Sherpa-ONNX Speech-to-Text

Real-time local speech-to-text transcription using decibri and sherpa-onnx. Runs entirely offline with no API key, no cloud service, and no network dependency.

What this does

This integration captures live audio from your microphone using decibri and feeds it to a sherpa-onnx streaming speech recognizer. Text appears in your terminal as you speak. Everything runs locally on your machine.
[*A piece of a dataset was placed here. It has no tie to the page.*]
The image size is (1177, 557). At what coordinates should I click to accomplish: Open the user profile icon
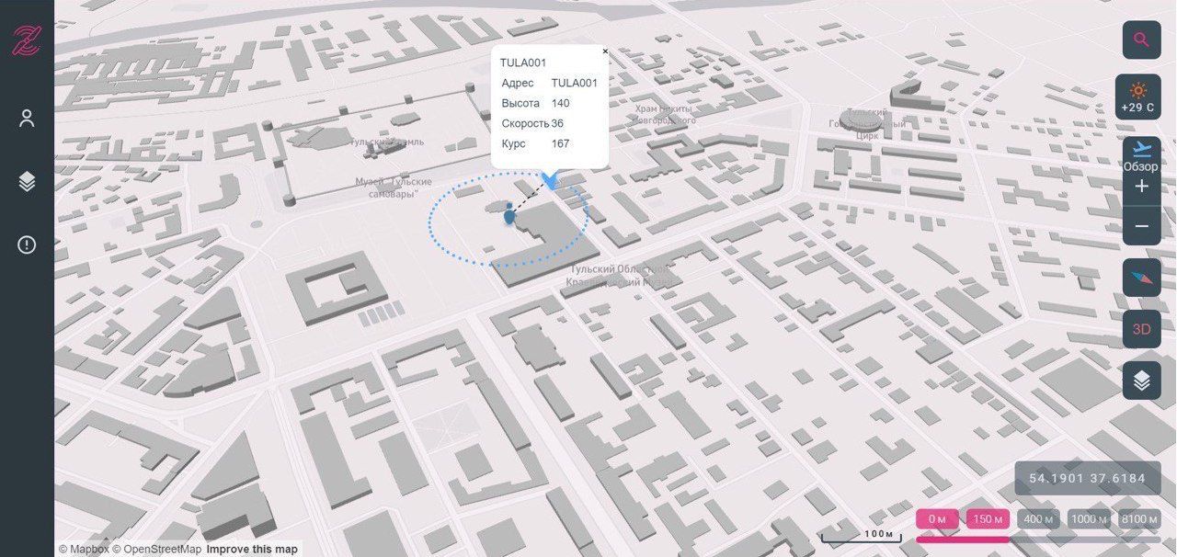[27, 119]
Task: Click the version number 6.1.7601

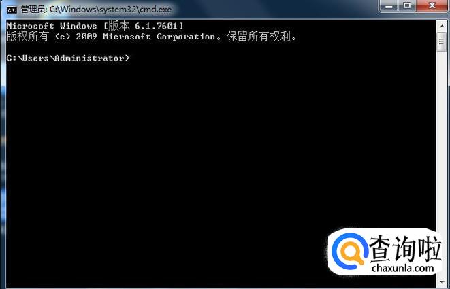Action: point(156,26)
Choose this when you need real-time transcription without sending audio to a cloud API. It is ideal for privacy-sensitive applications, offline environments, or low-latency voice pipelines.

Prerequisites

Install packages

$ npm install decibri sherpa-onnx

Download a streaming ASR model

Sherpa-ONNX requires a pre-trained model. Download a streaming (online) model from the sherpa-onnx releases. For example, the Zipformer transducer model trained on English:

wget https://github.com/k2-fsa/sherpa-onnx/releases/download/asr-models/sherpa-onnx-streaming-zipformer-en-20M-2023-02-17.tar.bz2
tar xvf sherpa-onnx-streaming-zipformer-en-20M-2023-02-17.tar.bz2

This creates a directory with the model files: encoder.onnx, decoder.onnx, joiner.onnx, and tokens.txt.

Code walkthrough

1. Configuration

Define the paths to your model files and set the sample rate. Sherpa-ONNX streaming models typically expect 16 kHz mono audio.
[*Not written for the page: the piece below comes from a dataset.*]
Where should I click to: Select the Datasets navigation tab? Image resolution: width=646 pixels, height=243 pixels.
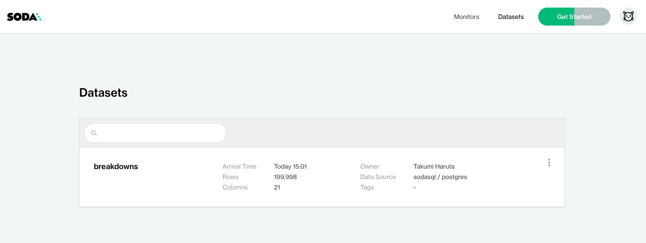point(511,17)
const Decibri = require('decibri');
const sherpa = require('sherpa-onnx');

const modelDir = './sherpa-onnx-streaming-zipformer-en-20M-2023-02-17';

const config = {
  featConfig: { sampleRate: 16000, featureDim: 80 },
  modelConfig: {
    transducer: {
      encoder: `${modelDir}/encoder-epoch-99-avg-1.onnx`,
      decoder: `${modelDir}/decoder-epoch-99-avg-1.onnx`,
      joiner: `${modelDir}/joiner-epoch-99-avg-1.onnx`,
    },
    tokens: `${modelDir}/tokens.txt`,
    numThreads: 2,
    provider: 'cpu',
    modelType: 'zipformer',
  },
};

2. Create the recognizer

Instantiate the sherpa-onnx online (streaming) recognizer with your configuration, then create a recognition stream.
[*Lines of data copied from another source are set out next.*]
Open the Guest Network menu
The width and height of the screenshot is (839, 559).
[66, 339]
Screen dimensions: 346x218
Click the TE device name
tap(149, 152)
const recognizer = new sherpa.OnlineRecognizer(config);
const stream = recognizer.createStream();

3. Open the microphone

Create a decibri instance at 16 kHz mono. The default format is 16-bit signed integer PCM, which is what we need. Each chunk is 100 ms of audio (1,600 frames).

const mic = new Decibri({ sampleRate: 16000, channels: 1 });

4. Process audio

Convert each incoming Int16 buffer to Float32 (sherpa-onnx expects float samples in the range -1.0 to 1.0), feed it to the recognizer, and print partial results as they arrive.

let lastText = '';

mic.on('data', (chunk) => {
  // Convert Int16 PCM to Float32
  const int16 = new Int16Array(chunk.buffer, chunk.byteOffset, chunk.length / 2);
  const float32 = new Float32Array(int16.length);
  for (let i = 0; i < int16.length; i++) {
    float32[i] = int16[i] / 32768;
  }

  // Feed audio to the recognizer
  stream.acceptWaveform(16000, float32);
  while (recognizer.isReady(stream)) {
    recognizer.decode(stream);
  }

  // Print partial results
  const text = recognizer.getResult(stream).text.trim();
  if (text && text !== lastText) {
    lastText = text;
    process.stdout.write('\r' + text);
  }
});

5. Clean shutdown

Stop the microphone and free resources when the user presses Ctrl+C.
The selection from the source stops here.